Verizon is in a compromising position.  AT&T now has close to a 60% capacity advantage over their largest rival.  AT&T has seen their share of postpaid phone subscribers fall from 31% to 29% over the last three years, while Verizon has maintained flat share.  If they can drive the improvement in churn we outlined above, they should be able to regain 100bps of share, while Verizon could lose 450bps.

Elliott is correct to point out the margin gap between AT&T and Verizon, though it is more like 550bps than the 1500bps that Elliott cites (there are differences in accounting that must be accounted for).  If AT&T closed the gap with Verizon, it could add another $3BN in wireless EBITDA by 2022 (11%).  It will be easier for AT&T to improve margins if they start growing the business again (though there will be an initial drag from subscriber acquisition costs).  We haven’t factored this into our forecast because we didn’t expect AT&T’s management team to do anything about the margin gap.  Perhaps Elliott can change this.

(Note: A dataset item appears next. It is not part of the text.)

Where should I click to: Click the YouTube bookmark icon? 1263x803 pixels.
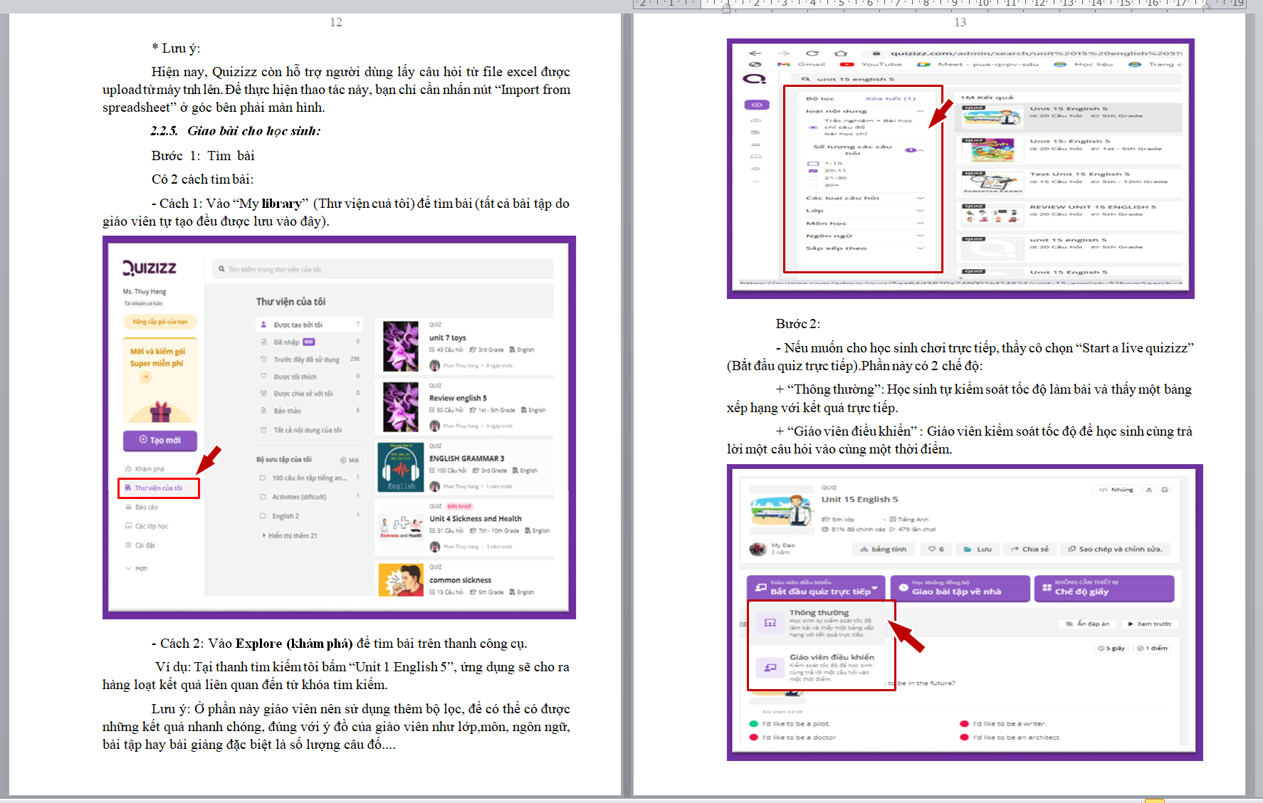(x=847, y=65)
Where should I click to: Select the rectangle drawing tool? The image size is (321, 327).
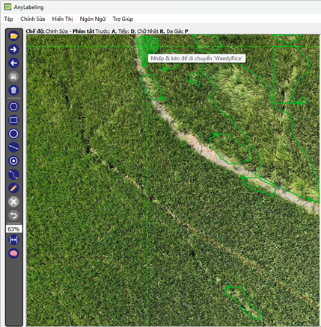[13, 120]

Between a recovery in subscriber growth and margin improvement, AT&T could drive wireless EBITDA of $35BN, which at Verizon’s multiple would suggest a wireless business worth $260BN.  We believe this is ~15% higher than the value the business receives today (though disaggregating the values of the different businesses is tough).  This would create $5 / share in value for AT&T.  It wouldn’t quite deliver the $60 / share that Elliott is looking for, but it is better than a kick in the pants.

We maintained a Neutral rating on AT&T after 2Q19 results despite having a forecast that was well above consensus for the wireless business, because we saw greater challenges than the market seemed to be recognizing in AT&T’s other businesses.  We didn’t contemplate management changing its strategy with respect to these businesses; the prospect of that seemed remote.  If Elliott can catalyze change, the opportunity is compelling.  We will argue below that getting AT&T management to change course will be Elliott’s biggest challenge.

The problems (and opportunity) in pay-tv

The DTV acquisition was a mistake from the start, but there isn’t much point in lamenting this now.  The question is what can be done about it.  There is no easy fix; the business is suffering for secular pressures that would be hard to mitigate, even with phenomenal management.  We see three potential courses of action to maximize the value of this business:

Option 1: Double down

AT&T ought to combine DTV with Dish’s pay-tv business.  The synergies would be material at the outset.  A bigger pay-tv business would be better positioned to weather secular pressures in two respects: first, they would be in a better position to negotiate with content companies, possibly slowing the growth in content costs that has been eroding margins; second, they would be better positioned to invest in an over-the-top (OTT) platform that might eventually replace some of the subscribers lost by the traditional satellite pay-tv platform.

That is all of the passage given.